The memo had been delivered to Warren’s house by messenger boy and then the letter had been dictated to Goldwater’s office by someone over the phone — that was the only way it could have happened in less than twenty-four hours. That also explained some minor differences in a few of the sentences. But he couldn’t imagine Warren patiently reading a letter over the phone, making subtle changes of phrasing. The phrases would have been changed by someone’s secretary, probably Goldwater’s, but how the letter had even made it that far was a mystery.

It was the Wild West — that was the phrase that covered such mysteries. He could have asked Warren how the Goldwater letter had materialized, how it had happened in less than twenty-four hours, but it was the kind of question you knew not to ask after two years in the land business. They had connections to a lot of people. Now they somehow had connections to Barry Goldwater. He wondered if not just Sam Steiger but Barry Goldwater owned land in Chino Valley.

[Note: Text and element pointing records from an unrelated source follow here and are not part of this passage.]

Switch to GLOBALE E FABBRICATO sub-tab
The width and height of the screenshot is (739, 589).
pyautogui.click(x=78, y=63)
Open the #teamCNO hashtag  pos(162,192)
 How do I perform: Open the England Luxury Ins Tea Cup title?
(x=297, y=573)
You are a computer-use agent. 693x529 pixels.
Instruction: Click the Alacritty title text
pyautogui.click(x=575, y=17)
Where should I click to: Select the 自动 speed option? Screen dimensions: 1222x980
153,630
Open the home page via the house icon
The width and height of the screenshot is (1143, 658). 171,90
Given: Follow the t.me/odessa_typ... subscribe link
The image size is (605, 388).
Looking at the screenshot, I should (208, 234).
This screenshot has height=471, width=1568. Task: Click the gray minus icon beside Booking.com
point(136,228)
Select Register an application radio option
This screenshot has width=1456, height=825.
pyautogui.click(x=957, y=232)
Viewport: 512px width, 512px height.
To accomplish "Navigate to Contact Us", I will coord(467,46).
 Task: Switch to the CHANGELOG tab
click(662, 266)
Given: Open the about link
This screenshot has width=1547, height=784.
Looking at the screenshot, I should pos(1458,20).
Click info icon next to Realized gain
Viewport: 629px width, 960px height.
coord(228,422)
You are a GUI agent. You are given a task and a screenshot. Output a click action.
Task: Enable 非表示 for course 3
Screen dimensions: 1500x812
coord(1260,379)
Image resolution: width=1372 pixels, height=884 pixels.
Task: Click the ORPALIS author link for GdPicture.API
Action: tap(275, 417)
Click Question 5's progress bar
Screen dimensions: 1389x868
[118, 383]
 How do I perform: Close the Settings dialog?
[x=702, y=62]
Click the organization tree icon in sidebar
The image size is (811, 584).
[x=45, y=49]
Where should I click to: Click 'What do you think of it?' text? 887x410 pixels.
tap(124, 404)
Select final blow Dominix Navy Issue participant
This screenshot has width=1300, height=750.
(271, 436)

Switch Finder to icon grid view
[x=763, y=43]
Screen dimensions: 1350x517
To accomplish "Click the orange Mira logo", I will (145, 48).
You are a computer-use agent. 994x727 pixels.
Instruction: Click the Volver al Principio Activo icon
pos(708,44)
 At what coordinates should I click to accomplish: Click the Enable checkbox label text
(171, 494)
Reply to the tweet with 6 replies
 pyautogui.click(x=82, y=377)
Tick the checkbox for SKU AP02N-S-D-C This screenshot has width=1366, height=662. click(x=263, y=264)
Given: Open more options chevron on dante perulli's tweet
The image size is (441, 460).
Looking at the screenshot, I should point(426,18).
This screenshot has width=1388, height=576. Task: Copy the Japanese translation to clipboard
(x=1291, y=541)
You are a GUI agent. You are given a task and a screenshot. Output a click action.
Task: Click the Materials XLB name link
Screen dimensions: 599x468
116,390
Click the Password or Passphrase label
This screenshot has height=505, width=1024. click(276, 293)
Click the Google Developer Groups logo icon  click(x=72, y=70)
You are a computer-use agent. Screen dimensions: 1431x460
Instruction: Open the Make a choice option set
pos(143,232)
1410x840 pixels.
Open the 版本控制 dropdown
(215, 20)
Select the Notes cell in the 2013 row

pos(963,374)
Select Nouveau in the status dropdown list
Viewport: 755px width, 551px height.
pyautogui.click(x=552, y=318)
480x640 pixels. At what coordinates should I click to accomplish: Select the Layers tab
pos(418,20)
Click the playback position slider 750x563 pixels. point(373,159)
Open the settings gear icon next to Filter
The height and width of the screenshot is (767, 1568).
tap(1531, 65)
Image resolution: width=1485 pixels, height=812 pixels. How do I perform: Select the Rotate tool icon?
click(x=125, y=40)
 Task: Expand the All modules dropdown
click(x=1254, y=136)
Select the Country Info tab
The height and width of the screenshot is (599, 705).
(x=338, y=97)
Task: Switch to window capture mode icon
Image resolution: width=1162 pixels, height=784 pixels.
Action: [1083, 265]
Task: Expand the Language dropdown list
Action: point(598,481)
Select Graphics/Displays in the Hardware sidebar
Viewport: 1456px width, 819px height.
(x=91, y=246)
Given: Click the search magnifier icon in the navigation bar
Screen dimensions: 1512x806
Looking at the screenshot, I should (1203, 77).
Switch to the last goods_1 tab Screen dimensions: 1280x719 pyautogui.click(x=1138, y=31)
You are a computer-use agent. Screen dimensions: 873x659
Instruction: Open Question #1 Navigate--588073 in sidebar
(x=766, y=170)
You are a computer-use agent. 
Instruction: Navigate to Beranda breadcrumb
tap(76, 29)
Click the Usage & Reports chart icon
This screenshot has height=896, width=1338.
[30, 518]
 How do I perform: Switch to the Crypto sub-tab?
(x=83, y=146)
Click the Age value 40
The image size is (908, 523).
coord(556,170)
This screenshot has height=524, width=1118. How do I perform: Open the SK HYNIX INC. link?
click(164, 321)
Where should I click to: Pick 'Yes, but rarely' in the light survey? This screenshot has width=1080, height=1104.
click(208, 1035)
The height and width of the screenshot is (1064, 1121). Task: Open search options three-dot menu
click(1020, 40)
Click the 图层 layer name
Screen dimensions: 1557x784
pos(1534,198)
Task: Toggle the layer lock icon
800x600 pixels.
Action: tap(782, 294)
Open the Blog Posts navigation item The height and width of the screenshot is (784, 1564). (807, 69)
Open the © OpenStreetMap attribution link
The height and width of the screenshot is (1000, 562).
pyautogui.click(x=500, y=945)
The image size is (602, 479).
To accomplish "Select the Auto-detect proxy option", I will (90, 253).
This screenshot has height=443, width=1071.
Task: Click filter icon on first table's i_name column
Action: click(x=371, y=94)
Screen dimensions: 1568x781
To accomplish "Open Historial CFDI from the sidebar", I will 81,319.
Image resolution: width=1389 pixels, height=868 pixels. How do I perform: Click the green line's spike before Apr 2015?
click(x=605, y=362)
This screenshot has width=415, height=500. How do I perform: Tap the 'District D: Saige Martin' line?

“I need a favor,” Jack Ross had said that afternoon in Mexico, standing at the bar, drinking whiskey because that was what he drank, even by a pool. “That land I told you about, I don’t know what I’m going to be able to do with it.”

Warren nodded. “It’s called Chino Grande?”

“That’s right. They did up a flier already. Chino Grande Ranchettes.”

“Outside Seligman.”

“Far outside. There’s no road.”

“But it’s in Chino Valley.”

“Not really Chino Valley. It’s north of there.”

“We’ll call it Chino Valley. That way we’ll keep it simple.”

Their conversation would have happened on August 14. The Goldwater letter was dated August 19. The first time Warren mentioned the Jack Ross land to Ed Lazar was a month later, in September. There were reasons for doing it this way, reasons for spacing out the favors so that no one could connect them too easily.